Soapstone Prairie Natural Area is a 28 mi2 park and conservation area in northeastern Larimer County, Colorado, United States. The City of Fort Collins purchased the land for Soapstone Prairie Natural Area in 2004, which was opened to the public in 2009.

==Ecology==
The natural habitat of eastern Colorado was the shortgrass prairie. Over the past 150 years, much of the land was used for agriculture. Much of the remaining 40 percent of shortgrass prairie is degraded and fragmented due to neighboring cities, towns, and farms.
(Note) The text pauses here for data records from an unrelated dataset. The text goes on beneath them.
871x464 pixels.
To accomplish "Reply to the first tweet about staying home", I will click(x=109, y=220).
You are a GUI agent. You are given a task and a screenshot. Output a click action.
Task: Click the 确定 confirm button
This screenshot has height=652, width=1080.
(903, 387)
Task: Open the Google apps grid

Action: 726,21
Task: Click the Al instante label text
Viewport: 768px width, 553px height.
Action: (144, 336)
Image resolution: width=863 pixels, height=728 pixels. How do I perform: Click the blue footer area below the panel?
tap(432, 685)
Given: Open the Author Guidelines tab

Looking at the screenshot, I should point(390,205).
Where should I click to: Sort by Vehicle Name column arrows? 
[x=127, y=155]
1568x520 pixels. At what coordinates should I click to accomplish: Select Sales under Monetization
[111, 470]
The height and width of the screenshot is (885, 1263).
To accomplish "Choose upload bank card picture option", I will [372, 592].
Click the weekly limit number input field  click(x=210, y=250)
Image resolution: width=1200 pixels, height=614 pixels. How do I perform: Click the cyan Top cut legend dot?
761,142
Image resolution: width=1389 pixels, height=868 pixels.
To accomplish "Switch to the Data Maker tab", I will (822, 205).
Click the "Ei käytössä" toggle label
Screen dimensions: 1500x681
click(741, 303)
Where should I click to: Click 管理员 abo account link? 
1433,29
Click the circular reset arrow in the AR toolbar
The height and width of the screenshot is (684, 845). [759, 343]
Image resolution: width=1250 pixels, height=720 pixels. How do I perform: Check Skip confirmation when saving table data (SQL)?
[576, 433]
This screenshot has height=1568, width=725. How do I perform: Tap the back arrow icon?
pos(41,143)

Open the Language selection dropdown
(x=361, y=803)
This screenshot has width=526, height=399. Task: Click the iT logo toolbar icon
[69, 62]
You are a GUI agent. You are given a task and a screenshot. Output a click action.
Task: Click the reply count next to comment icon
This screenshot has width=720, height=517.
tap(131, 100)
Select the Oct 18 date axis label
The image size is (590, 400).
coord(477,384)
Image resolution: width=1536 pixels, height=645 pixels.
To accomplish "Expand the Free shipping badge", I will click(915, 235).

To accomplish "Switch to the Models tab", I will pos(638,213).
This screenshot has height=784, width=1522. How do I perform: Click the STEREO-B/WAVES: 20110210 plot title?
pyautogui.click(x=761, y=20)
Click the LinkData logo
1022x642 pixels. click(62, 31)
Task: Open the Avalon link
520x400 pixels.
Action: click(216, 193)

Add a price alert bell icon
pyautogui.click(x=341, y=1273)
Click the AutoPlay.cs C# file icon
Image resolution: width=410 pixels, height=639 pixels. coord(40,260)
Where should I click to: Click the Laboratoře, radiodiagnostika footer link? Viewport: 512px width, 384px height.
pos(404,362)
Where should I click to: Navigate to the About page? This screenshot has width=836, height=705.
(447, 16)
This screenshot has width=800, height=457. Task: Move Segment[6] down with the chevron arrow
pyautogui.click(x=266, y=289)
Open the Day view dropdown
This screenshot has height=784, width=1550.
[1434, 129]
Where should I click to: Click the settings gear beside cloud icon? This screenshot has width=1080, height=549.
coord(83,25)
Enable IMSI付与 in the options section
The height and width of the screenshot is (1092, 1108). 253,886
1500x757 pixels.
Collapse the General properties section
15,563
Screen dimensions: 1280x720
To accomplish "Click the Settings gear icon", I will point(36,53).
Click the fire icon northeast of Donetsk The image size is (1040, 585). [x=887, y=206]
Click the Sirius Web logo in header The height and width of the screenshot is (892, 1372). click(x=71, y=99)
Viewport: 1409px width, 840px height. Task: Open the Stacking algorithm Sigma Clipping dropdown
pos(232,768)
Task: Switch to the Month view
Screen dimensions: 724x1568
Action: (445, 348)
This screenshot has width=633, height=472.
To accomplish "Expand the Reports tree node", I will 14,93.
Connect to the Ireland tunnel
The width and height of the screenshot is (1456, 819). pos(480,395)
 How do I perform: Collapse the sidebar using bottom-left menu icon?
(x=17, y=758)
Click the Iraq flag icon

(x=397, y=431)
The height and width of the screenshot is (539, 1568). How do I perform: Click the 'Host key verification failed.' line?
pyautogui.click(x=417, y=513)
===Reintroduced black-footed ferrets===
In 2014, 59 endangered black-footed ferrets, whose main source of food is prairie dogs, were reintroduced in the area. On July 2, 2025, sylvatic plague was confirmed in the prairie dogs on site, threatening the primary food source of the ferrets.

===Reintroduced bison===
In 2015, genetically valuable bison from Yellowstone National Park were introduced onto the contiguous lands of Soapstone Prairie Natural Area and Red Mountain Open Space. The Natural Resources Department of Larimer County recognized that grazing was important for soil, vegetation, and overall ecological balance and that bison were the primary historical grazers before being extirpated. The managers wanted to create a herd that could act as a seed herd that would help establish bison with heritage genetics. Establishing a conservation herd became a collaborative effort of Larimer County, the City of Fort Collins, the U.S. Department of Agriculture’s Animal and Plant Health Inspection Service (APHIS), and Colorado State University. Ten bison were released into a 1000 acre. By 2021, the herd had grown to about 120 and were grazing on approximately 2,500 acre of shortgrass prairie. In cooperation with partner organizations, some of the bison have been sent to Native American tribes in Wisconsin, New Mexico, Montana, South Dakota, and Minnesota, where they are important for cultural endeavors and food sovereignty, to start their own herds.

==Archaeological site==

The Lindenmeier site, named for the previous Lindenmeier Ranch, is a Folsom archaeological site on the Soapstone Prairie Natural Area. The site contains the most extensive Folsom culture campsite yet found with an uncorrected averaged radiocarbon date of 10,660±60 B.P., or 8,710 B.C. The site was declared a National Historic Landmark on January 20, 1961.